Pre-processing and plotting data"
In gcplyr: Wrangle and Analyze Growth Curve Data

knitr::opts_chunk$set(
  collapse = TRUE,
  comment = "#>"
)
knitr::opts_knit$set(root.dir = tempdir())

Where are we so far?

Introduction: vignette("gc01_gcplyr")
Importing and reshaping data: vignette("gc02_import_reshape")
Incorporating experimental designs: vignette("gc03_incorporate_designs")
Pre-processing and plotting your data: vignette("gc04_preprocess_plot")
Processing your data: vignette("gc05_process")
Analyzing your data: vignette("gc06_analyze")
Dealing with noise: vignette("gc07_noise")
Best practices and other tips: vignette("gc08_conclusion")
Working with multiple plates: vignette("gc09_multiple_plates")
Using make_design to generate experimental designs: vignette("gc10_using_make_design")

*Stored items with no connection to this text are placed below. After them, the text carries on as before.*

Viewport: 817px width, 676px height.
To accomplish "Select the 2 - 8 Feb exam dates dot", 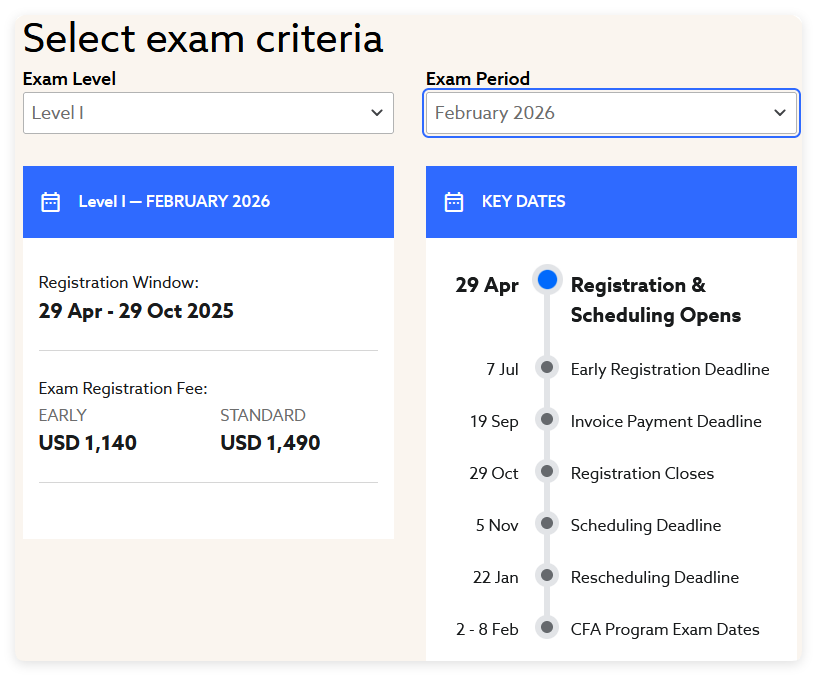I will (x=547, y=627).
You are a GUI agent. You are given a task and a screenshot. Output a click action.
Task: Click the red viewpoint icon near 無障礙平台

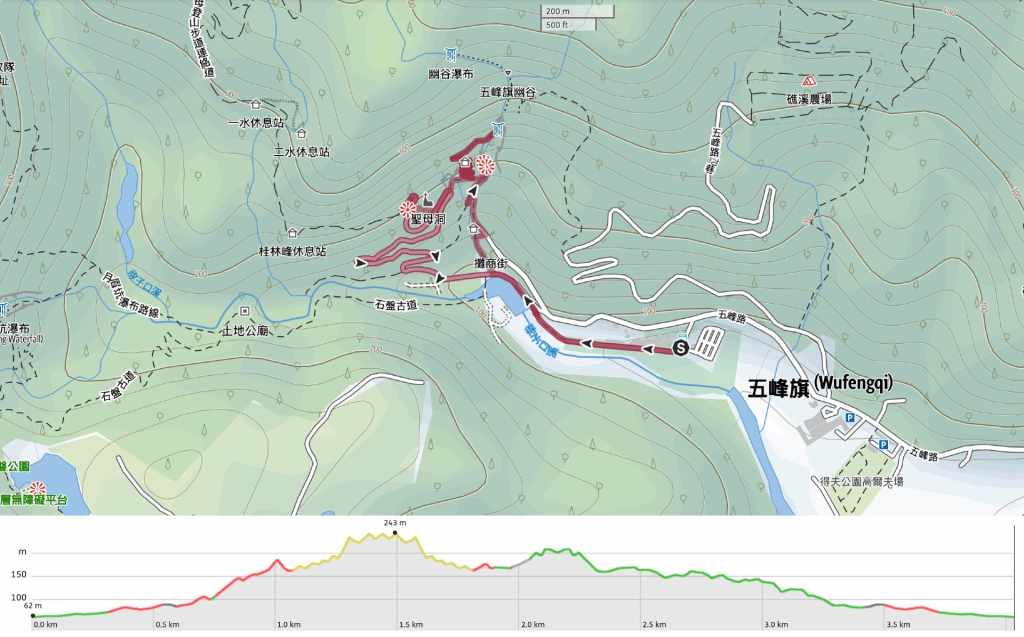(x=38, y=487)
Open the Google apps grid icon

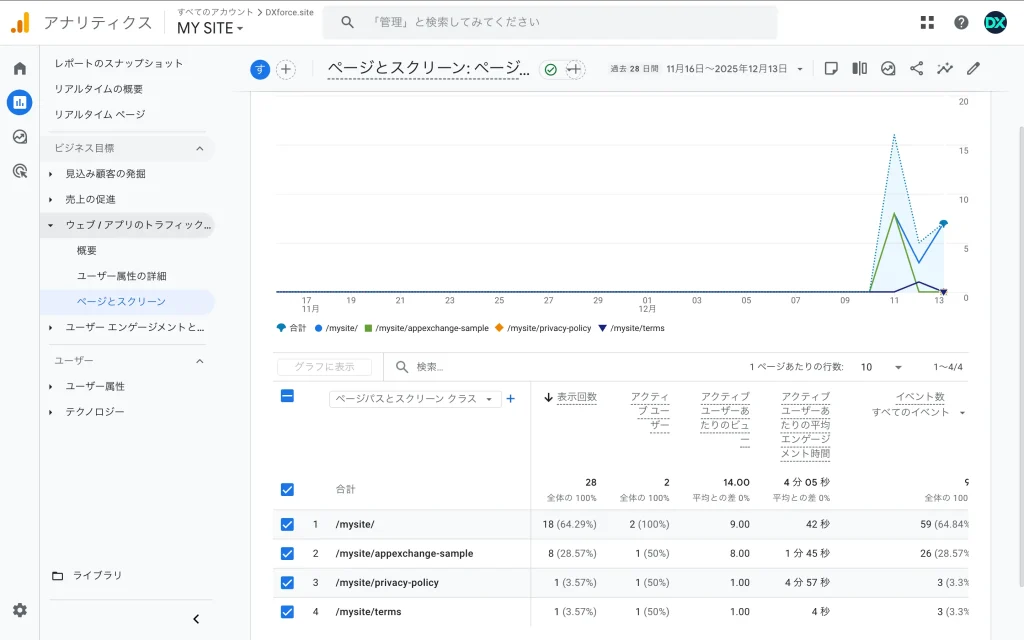pos(927,22)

So far, we've imported and transformed our measures, then combined them with our design information. Now we're going to do some final pre-processing steps and show how to easily plot our data with ggplot.

If you haven't already, load the necessary packages.

library(gcplyr)

library(dplyr)
library(ggplot2)
library(lubridate)

# This code was previously explained
# Here we're re-running it so it's available for us to work with
example_tidydata <- trans_wide_to_tidy(example_widedata_noiseless,
                                       id_cols = "Time")
ex_dat_mrg <- merge_dfs(example_tidydata, example_design_tidy)

Pre-processing

Now that we have our data and designs merged, we're almost ready to start processing and analyzing them. However, first we need to carry out any necessary pre-processing steps, like excluding wells that were contaminated or empty, converting time formats to numeric, and subtracting blanks.

Pre-processing: excluding data

In some cases, we want to remove some of the wells from our growth curves data before we carry on with downstream analyses. For instance, they may have been left empty, contained negative controls, or were contaminated. We can use dplyr's filter function to remove those wells that meet criteria we want to exclude.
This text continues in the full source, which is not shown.